• **Stated problem**:
Reproduce the listing below line for line, changing nothing.

• **Supplied records**:
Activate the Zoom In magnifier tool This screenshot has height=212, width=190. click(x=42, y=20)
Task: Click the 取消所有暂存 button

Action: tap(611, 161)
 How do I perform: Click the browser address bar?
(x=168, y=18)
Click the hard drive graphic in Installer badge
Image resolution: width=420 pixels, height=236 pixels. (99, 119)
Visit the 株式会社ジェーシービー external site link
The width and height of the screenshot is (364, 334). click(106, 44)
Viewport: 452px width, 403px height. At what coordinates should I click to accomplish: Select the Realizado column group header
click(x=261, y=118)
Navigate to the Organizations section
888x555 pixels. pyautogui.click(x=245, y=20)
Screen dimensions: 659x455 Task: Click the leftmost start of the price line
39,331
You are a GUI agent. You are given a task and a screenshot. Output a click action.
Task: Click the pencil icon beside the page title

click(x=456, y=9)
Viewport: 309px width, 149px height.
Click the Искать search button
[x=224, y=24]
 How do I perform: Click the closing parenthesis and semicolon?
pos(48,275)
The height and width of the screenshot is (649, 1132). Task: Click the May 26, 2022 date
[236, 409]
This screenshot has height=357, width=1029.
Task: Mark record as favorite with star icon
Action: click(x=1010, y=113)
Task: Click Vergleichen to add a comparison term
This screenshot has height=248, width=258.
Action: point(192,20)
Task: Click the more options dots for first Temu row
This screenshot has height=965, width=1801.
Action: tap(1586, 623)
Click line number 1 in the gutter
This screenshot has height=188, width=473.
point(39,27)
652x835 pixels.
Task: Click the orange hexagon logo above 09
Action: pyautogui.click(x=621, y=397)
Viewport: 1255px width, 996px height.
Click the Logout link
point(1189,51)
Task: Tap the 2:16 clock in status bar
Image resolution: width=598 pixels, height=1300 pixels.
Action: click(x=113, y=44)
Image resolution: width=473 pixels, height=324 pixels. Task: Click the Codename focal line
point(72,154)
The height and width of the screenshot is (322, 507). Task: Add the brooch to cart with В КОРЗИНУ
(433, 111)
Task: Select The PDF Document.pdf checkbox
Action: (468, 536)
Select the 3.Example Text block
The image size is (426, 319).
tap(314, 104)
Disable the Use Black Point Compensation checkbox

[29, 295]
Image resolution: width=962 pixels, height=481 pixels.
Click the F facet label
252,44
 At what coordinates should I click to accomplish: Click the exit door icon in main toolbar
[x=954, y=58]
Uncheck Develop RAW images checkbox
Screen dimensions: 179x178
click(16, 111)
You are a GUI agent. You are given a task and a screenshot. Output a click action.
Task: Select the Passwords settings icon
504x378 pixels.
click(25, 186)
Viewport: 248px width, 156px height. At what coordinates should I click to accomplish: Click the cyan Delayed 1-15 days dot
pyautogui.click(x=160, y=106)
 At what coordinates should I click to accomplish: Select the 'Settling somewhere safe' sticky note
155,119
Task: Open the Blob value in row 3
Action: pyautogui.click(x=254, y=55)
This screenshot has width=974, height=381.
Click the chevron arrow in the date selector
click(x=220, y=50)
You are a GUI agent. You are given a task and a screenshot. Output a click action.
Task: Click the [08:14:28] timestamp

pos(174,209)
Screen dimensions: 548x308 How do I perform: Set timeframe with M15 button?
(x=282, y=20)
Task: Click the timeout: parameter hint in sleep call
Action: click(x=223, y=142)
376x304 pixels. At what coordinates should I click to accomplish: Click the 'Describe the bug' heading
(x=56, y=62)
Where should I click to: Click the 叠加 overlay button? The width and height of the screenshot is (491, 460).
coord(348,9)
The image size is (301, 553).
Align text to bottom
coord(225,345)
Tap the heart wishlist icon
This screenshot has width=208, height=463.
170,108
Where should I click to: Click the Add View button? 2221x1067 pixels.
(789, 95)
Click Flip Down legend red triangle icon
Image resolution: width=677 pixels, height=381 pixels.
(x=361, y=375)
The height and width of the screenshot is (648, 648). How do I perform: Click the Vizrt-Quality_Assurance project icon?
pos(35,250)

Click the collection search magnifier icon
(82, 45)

• **Output**:
Activate the Zoom In magnifier tool This screenshot has height=212, width=190. click(x=42, y=20)
Task: Click the 取消所有暂存 button

Action: tap(611, 161)
 How do I perform: Click the browser address bar?
(x=168, y=18)
Click the hard drive graphic in Installer badge
Image resolution: width=420 pixels, height=236 pixels. (99, 119)
Visit the 株式会社ジェーシービー external site link
The width and height of the screenshot is (364, 334). click(106, 44)
Viewport: 452px width, 403px height. At what coordinates should I click to accomplish: Select the Realizado column group header
click(x=261, y=118)
Navigate to the Organizations section
888x555 pixels. pyautogui.click(x=245, y=20)
Screen dimensions: 659x455 Task: Click the leftmost start of the price line
39,331
You are a GUI agent. You are given a task and a screenshot. Output a click action.
Task: Click the pencil icon beside the page title

click(x=456, y=9)
Viewport: 309px width, 149px height.
Click the Искать search button
[x=224, y=24]
 How do I perform: Click the closing parenthesis and semicolon?
pos(48,275)
The height and width of the screenshot is (649, 1132). Task: Click the May 26, 2022 date
[236, 409]
This screenshot has height=357, width=1029.
Task: Mark record as favorite with star icon
Action: click(x=1010, y=113)
Task: Click Vergleichen to add a comparison term
This screenshot has height=248, width=258.
Action: point(192,20)
Task: Click the more options dots for first Temu row
This screenshot has height=965, width=1801.
Action: tap(1586, 623)
Click line number 1 in the gutter
This screenshot has height=188, width=473.
point(39,27)
652x835 pixels.
Task: Click the orange hexagon logo above 09
Action: pyautogui.click(x=621, y=397)
Viewport: 1255px width, 996px height.
Click the Logout link
point(1189,51)
Task: Tap the 2:16 clock in status bar
Image resolution: width=598 pixels, height=1300 pixels.
Action: click(x=113, y=44)
Image resolution: width=473 pixels, height=324 pixels. Task: Click the Codename focal line
point(72,154)
The height and width of the screenshot is (322, 507). Task: Add the brooch to cart with В КОРЗИНУ
(433, 111)
Task: Select The PDF Document.pdf checkbox
Action: (468, 536)
Select the 3.Example Text block
The image size is (426, 319).
tap(314, 104)
Disable the Use Black Point Compensation checkbox

[29, 295]
Image resolution: width=962 pixels, height=481 pixels.
Click the F facet label
252,44
 At what coordinates should I click to accomplish: Click the exit door icon in main toolbar
[x=954, y=58]
Uncheck Develop RAW images checkbox
Screen dimensions: 179x178
click(16, 111)
You are a GUI agent. You are given a task and a screenshot. Output a click action.
Task: Select the Passwords settings icon
504x378 pixels.
click(25, 186)
Viewport: 248px width, 156px height. At what coordinates should I click to accomplish: Click the cyan Delayed 1-15 days dot
pyautogui.click(x=160, y=106)
 At what coordinates should I click to accomplish: Select the 'Settling somewhere safe' sticky note
155,119
Task: Open the Blob value in row 3
Action: pyautogui.click(x=254, y=55)
This screenshot has width=974, height=381.
Click the chevron arrow in the date selector
click(x=220, y=50)
You are a GUI agent. You are given a task and a screenshot. Output a click action.
Task: Click the [08:14:28] timestamp

pos(174,209)
Screen dimensions: 548x308 How do I perform: Set timeframe with M15 button?
(x=282, y=20)
Task: Click the timeout: parameter hint in sleep call
Action: click(x=223, y=142)
376x304 pixels. At what coordinates should I click to accomplish: Click the 'Describe the bug' heading
(x=56, y=62)
Where should I click to: Click the 叠加 overlay button? The width and height of the screenshot is (491, 460).
coord(348,9)
The image size is (301, 553).
Align text to bottom
coord(225,345)
Tap the heart wishlist icon
This screenshot has width=208, height=463.
170,108
Where should I click to: Click the Add View button? 2221x1067 pixels.
(789, 95)
Click Flip Down legend red triangle icon
Image resolution: width=677 pixels, height=381 pixels.
(x=361, y=375)
The height and width of the screenshot is (648, 648). How do I perform: Click the Vizrt-Quality_Assurance project icon?
pos(35,250)

Click the collection search magnifier icon
(82, 45)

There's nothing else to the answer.